[Work order] Only the lines from the one containing "[Footer Link] (33, 2452)" through the one containing "Super League 2 (351, 2003)" should be printed, exactly as they appear below, with both ends included.

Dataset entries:
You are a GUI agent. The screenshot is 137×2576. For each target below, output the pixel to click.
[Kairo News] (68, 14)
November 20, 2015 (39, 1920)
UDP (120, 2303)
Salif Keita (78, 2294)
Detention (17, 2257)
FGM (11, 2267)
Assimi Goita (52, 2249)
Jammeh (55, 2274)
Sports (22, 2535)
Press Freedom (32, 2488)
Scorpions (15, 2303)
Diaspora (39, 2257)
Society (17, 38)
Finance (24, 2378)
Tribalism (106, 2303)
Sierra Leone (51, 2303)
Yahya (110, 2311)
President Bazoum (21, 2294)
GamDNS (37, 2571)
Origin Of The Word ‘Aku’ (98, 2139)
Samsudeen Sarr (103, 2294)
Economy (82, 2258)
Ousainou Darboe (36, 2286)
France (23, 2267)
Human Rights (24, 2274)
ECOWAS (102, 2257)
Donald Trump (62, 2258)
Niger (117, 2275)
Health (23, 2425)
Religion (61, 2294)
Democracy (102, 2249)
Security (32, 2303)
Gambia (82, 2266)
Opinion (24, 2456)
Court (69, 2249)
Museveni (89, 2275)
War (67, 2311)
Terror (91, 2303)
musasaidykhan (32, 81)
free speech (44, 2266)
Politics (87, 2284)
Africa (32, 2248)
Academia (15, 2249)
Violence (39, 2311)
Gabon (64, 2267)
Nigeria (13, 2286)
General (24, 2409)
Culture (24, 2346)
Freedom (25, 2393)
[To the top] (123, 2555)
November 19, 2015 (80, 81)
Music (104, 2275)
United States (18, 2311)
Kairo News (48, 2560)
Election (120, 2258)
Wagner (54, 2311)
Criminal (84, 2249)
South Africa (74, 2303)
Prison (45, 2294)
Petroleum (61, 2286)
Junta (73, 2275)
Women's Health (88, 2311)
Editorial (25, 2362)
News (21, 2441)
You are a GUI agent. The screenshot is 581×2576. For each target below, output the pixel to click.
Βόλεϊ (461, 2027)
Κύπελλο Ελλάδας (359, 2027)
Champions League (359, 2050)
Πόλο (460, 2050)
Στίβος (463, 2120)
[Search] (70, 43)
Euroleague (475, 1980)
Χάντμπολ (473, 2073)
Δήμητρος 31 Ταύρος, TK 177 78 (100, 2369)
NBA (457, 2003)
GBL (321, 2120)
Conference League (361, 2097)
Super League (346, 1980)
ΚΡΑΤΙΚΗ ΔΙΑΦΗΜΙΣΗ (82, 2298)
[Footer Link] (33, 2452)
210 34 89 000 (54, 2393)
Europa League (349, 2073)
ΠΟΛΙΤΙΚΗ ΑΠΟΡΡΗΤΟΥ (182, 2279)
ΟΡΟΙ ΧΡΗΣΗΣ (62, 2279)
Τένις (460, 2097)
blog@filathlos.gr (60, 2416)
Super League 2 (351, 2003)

---

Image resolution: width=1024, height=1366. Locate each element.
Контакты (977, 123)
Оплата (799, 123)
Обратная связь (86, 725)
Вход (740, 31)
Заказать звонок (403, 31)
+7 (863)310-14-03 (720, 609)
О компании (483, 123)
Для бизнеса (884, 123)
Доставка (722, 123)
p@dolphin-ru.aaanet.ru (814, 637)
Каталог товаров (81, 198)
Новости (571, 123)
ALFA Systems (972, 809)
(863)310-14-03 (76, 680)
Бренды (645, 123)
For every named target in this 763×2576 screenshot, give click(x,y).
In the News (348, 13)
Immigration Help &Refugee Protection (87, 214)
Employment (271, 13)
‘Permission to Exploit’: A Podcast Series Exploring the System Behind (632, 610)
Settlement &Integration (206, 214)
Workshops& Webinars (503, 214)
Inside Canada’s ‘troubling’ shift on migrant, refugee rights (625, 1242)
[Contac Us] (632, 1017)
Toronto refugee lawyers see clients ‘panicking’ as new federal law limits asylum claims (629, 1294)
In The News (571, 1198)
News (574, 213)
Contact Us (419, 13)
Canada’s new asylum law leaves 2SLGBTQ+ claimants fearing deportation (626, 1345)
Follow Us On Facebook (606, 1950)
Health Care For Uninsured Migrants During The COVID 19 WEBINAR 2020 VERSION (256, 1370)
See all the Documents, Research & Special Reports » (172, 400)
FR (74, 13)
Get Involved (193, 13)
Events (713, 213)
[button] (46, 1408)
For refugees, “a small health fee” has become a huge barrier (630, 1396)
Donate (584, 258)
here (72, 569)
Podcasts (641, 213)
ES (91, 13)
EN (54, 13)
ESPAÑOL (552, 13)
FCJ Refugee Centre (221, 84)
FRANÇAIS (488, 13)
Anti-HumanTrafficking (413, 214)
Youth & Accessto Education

[Response to the task]
[Footer Link] (33, 2452)
210 34 89 000 (54, 2393)
Europa League (349, 2073)
ΠΟΛΙΤΙΚΗ ΑΠΟΡΡΗΤΟΥ (182, 2279)
ΟΡΟΙ ΧΡΗΣΗΣ (62, 2279)
Τένις (460, 2097)
blog@filathlos.gr (60, 2416)
Super League 2 (351, 2003)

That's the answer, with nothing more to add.